» PASSAGE SHOWN
....................

Gold (XAU/USD) extended its rally, pushing toward the $3,600 handle after disappointing US Nonfarm Payrolls reinforced expectations of imminent Fed rate cuts. The softer labor market data weighed heavily on the US Dollar, fueling safe-haven demand for bullion. Despite some resistance at higher levels, gold’s momentum remains underpinned by falling Treasury yields and a dovish shift in market sentiment, which continue to attract buyers on dips.
Geopolitical Risks: Ongoing global growth uncertainties support safe-haven demand.
US Economic Data: Weak labor data weighs on USD, lifting gold.
FOMC Outcome: Elevated odds of a September cut keep bullion supported.
Trade Policy: No fresh shifts; US–China dynamics remain a background risk.
Monetary Policy: A more dovish Fed path underpins precious metals.
Trend: Strong bullish momentum.
Resistance: $3,600 → $3,650.
Support: $3,550 → $3,500.
Forecast: A daily close above $3,600 opens $3,650; failure to clear may see consolidation toward $3,550.
Market Sentiment: Bullish; dips finding willing buyers.
Catalysts: Fed speakers, US CPI/PPI, and real-yield moves.
Silver (XAG/USD) eased modestly to around $40.50 as profit-taking set in after its sharp rally to multi-year highs. While the metal faces near-term selling pressure, broader USD weakness driven by weak US jobs data and growing Fed rate cut expectations keep the downside limited. The pullback appears corrective rather than structural, with resilient safe-haven demand and dovish monetary policy outlook continuing to lend silver a firm underpinning.
Geopolitical Risks: Uncertain global outlook sustains safe-haven interest.
US Economic Data: Softer NFP keeps USD on the back foot.
Trade Policy: Neutral near-term; watch headlines for volatility.
Trend: Bullish, with near-term consolidation.
Forecast: Likely range $40.00–$41.00; a break higher targets $41.50, while loss of $40.00 invites a pullback to $39.50.
Market Sentiment: Cautiously bullish; dips bought, rallies trimmed.
Catalysts: US CPI/PPI, Fed communications, moves in real yields.

....................

» RAW RECORDS

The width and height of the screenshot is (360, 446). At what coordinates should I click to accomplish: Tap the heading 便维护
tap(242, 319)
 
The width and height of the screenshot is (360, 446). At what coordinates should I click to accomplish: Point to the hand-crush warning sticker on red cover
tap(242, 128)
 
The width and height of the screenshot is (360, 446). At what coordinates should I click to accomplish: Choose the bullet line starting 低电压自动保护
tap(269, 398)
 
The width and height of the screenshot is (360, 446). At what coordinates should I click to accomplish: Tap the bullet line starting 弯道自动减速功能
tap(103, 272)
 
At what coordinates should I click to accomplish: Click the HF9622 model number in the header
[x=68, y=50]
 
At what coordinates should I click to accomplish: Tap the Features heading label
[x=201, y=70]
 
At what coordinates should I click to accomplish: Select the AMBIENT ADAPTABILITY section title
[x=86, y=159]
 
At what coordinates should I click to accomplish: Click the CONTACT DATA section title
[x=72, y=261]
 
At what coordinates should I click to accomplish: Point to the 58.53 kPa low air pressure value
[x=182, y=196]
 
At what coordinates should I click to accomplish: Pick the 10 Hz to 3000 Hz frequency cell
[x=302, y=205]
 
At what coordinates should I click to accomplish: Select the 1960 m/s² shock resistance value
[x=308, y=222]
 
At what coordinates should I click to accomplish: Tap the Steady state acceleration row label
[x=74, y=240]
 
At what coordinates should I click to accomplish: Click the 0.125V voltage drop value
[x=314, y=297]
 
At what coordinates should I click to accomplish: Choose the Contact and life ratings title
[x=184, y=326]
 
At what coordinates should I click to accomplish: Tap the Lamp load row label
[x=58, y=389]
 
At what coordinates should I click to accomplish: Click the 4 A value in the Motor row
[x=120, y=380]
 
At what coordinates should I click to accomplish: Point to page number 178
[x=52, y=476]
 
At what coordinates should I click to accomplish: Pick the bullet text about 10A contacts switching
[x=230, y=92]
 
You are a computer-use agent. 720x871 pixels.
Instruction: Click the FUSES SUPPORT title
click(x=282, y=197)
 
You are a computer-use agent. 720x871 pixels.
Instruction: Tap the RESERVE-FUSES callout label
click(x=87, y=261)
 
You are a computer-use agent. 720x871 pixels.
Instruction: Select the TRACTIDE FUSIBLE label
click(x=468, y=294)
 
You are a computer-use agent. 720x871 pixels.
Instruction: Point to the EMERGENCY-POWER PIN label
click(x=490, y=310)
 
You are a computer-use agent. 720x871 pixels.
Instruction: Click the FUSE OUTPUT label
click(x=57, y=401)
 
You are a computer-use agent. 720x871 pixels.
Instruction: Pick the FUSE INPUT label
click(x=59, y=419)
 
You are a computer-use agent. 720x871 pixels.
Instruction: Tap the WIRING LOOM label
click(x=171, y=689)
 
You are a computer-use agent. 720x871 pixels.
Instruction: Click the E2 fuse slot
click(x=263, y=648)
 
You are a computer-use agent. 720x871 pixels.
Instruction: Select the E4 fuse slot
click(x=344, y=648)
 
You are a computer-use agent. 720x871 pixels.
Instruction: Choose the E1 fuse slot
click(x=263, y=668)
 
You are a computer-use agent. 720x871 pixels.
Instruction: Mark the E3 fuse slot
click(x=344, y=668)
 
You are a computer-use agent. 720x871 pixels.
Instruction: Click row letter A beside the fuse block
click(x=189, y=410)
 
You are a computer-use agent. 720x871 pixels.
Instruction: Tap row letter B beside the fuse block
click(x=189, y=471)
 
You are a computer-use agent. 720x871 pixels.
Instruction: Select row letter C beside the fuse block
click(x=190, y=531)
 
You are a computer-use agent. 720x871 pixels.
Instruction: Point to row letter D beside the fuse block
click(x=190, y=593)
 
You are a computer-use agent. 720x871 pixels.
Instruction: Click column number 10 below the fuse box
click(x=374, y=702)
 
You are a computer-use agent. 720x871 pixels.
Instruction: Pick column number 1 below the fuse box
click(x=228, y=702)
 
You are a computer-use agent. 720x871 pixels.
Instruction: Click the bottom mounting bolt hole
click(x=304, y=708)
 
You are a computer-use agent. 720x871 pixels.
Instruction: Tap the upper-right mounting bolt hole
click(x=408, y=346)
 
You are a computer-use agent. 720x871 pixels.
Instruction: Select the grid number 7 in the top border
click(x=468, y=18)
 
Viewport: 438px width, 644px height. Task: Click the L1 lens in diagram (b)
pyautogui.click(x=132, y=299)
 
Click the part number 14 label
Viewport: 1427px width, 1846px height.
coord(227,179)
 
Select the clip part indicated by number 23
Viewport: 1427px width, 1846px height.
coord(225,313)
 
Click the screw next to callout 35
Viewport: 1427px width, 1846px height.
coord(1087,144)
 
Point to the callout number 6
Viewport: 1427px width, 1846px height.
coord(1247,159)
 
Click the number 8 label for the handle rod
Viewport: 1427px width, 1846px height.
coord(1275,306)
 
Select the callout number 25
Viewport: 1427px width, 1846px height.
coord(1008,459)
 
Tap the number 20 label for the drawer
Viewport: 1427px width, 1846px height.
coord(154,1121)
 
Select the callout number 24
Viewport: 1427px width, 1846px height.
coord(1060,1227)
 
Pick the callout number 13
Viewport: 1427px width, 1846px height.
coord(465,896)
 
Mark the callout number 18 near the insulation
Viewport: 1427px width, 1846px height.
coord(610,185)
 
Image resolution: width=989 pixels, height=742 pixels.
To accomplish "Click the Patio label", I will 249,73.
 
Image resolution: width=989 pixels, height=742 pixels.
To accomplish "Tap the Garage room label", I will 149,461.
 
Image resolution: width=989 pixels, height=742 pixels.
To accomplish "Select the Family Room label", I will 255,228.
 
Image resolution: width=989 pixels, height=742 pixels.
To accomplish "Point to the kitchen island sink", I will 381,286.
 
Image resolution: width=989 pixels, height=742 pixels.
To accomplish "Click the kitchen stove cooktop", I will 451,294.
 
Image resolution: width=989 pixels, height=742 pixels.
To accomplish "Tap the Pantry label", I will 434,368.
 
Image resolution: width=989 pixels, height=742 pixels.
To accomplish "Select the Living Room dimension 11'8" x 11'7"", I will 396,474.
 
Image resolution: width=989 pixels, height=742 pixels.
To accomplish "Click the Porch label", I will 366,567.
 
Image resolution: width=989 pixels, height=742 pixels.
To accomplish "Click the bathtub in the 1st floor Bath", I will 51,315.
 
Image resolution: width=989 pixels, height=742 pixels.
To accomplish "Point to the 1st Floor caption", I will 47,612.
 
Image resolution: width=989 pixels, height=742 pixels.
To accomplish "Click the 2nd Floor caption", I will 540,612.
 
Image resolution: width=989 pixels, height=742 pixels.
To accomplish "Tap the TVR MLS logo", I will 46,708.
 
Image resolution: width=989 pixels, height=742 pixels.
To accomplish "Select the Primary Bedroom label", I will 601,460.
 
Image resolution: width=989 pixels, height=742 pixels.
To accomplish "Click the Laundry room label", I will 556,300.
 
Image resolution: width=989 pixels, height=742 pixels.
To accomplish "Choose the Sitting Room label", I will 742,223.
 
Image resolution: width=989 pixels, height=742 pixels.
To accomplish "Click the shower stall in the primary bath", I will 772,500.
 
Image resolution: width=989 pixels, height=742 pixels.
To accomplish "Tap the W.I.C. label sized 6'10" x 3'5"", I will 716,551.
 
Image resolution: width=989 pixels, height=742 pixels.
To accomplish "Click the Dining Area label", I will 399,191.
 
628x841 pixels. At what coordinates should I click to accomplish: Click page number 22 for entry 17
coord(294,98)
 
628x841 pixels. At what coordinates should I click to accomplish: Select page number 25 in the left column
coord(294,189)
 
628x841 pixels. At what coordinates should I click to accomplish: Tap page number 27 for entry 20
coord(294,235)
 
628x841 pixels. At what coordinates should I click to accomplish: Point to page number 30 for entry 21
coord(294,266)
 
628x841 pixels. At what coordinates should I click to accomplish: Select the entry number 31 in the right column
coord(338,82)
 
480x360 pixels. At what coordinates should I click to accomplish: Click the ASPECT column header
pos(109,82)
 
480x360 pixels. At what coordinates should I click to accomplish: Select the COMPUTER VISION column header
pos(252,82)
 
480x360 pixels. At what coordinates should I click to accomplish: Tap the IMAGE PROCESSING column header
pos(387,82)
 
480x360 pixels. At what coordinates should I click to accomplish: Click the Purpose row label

....................

» COMPLETE THE FOLLOWING
a) In the gold and silver outlook, what price does the silver forecast say a break higher would target?
b) Reproduce the part of the gold and silver outlook starting with "US Economic Data: Weak" and going on through "consolidation toward $3,550.".

» FINAL ANSWERS
a) $41.50

b)
US Economic Data: Weak labor data weighs on USD, lifting gold.
FOMC Outcome: Elevated odds of a September cut keep bullion supported.
Trade Policy: No fresh shifts; US–China dynamics remain a background risk.
Monetary Policy: A more dovish Fed path underpins precious metals.
Trend: Strong bullish momentum.
Resistance: $3,600 → $3,650.
Support: $3,550 → $3,500.
Forecast: A daily close above $3,600 opens $3,650; failure to clear may see consolidation toward $3,550.